That 70’s Kid

Summer is finally here. By now, pretty much all schools are out and the parental mania of planning activities for kids has begun. Over the last week or so, I have seen several people post a link on various social media sites to an article titled “Ten ways to give your kids an honest-to-goodness 1970’s summer.”  While I’m sure the idea is meant to be about keeping things simple, it got me thinking about what an “honest-to-goodness 1970’s summer” actually entailed. After all, I lived it so I remember quite clearly and if we’re being honest, I’m not entirely sure I’d want my little kids doing the same things I did back then. Unless the goal is to think of that time as “Survival Camp” because if you can make it out alive, you are a champ. So here is my list of “Honest-but-not-necessarily-goodness 1970’s summer activities.”

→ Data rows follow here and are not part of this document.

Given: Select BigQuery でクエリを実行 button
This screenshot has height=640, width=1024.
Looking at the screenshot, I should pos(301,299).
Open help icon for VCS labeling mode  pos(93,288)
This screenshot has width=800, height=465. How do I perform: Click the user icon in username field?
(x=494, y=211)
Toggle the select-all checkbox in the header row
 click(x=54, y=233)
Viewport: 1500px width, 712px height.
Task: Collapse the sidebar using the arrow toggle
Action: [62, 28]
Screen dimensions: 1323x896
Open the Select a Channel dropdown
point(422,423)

1. Every parent told their kid “Just come home when the street lamps come on.” I remember feeling scared at the lack of supervision, yet exhilarated at the lack of supervision. No cell phones to call or text to check in, just go out and come back before it’s too dark. This meant hopping on your bike, riding to a friends’ house to hang out for a bit, eventually getting bored and going back out on bikes to ride all around town and occasionally, even ride to another city. Of course, we’d eat at some point. A quick stop at a 7-11 to load up on all the candy you could carry down the sides of your tube socks or tucked into the front pocket of your corduroy shorts so you could have a free hand to balance the over-sized Slurpee you dumped multiple flavors into that now has a nondescript taste. Before taking off, you’d grab a couple of packages of Wacky Packs and go through the funny cards and stickers with your friends, trading ones you needed with ones you already had, before setting back out to ride. You’d continue to ride while eating and drinking, chucking wrappers into bushes as you passed because there wasn’t a trash can in sight.

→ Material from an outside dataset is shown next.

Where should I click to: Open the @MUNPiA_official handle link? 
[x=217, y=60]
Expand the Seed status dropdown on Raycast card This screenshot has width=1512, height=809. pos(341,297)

2. After all that bike riding, you’d work up quite a sweat. No lifeguard keeping an eye out down at the nearby river or pond, and certainly no supervision when you’d hop the fence of the nearby neighbor who had a pool and was out at work all day. No swimsuit? No problem! Just hop in with your clothes on. They’ll dry before the sun sets so your parents will never know what you did. If you were lucky, a friend would have a Slip-n-Slide set up so you could race down the yard and hurl yourself onto a plastic tarp being sprayed by cold hose water. Occasionally, you’d disconnect that hose and everyone would gather around to drink from it, and then re-connect it. And since parents weren’t around, go ahead and throw some dish soap on that Slip-n-Slide to really make it slippery. Don’t worry about the lawn getting wrecked, it’ll eventually grow back. At least it wasn’t your yard so you wouldn’t get yelled at when your parents came home.

3.  Now that you cooled off, this was a good time to collect things to make a sling shot. You’d find the perfect “Y” shaped stick outside, and then rummage through the kitchen junk drawer for rubber bands. You’d collect a pile of tiny rocks to launch at mailboxes or trees, without looking beyond those objects to see you just hit a house window, then take off running because no one saw you do it, so it’s like it didn’t happen. You’d move on to a game of hide-and-seek, which involved catching the person by throwing water balloons at them as hard as possible, always nailing them smack in the back or on the side of their head. Good times.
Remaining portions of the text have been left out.